TO DO
Search the listing for the word "Gobierno" and copy every line where it turns up.

EXTRACTED DATA
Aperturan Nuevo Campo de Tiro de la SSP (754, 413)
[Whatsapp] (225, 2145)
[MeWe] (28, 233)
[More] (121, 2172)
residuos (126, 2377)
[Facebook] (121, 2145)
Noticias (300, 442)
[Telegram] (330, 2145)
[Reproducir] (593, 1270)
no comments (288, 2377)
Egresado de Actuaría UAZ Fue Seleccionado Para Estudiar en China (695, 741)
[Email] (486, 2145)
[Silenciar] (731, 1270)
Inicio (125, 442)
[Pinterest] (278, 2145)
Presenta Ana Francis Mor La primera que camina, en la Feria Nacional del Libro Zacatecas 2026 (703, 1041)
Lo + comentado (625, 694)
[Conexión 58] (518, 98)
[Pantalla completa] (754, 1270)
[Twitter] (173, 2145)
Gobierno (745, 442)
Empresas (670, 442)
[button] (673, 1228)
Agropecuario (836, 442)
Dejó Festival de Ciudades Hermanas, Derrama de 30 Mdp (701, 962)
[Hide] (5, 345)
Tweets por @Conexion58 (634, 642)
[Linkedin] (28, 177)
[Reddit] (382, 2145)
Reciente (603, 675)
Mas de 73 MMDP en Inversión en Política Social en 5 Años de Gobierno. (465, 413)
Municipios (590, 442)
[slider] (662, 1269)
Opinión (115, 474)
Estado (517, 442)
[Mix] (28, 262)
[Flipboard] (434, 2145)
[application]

RESULT
Gobierno (745, 442)
Mas de 73 MMDP en Inversión en Política Social en 5 Años de Gobierno. (465, 413)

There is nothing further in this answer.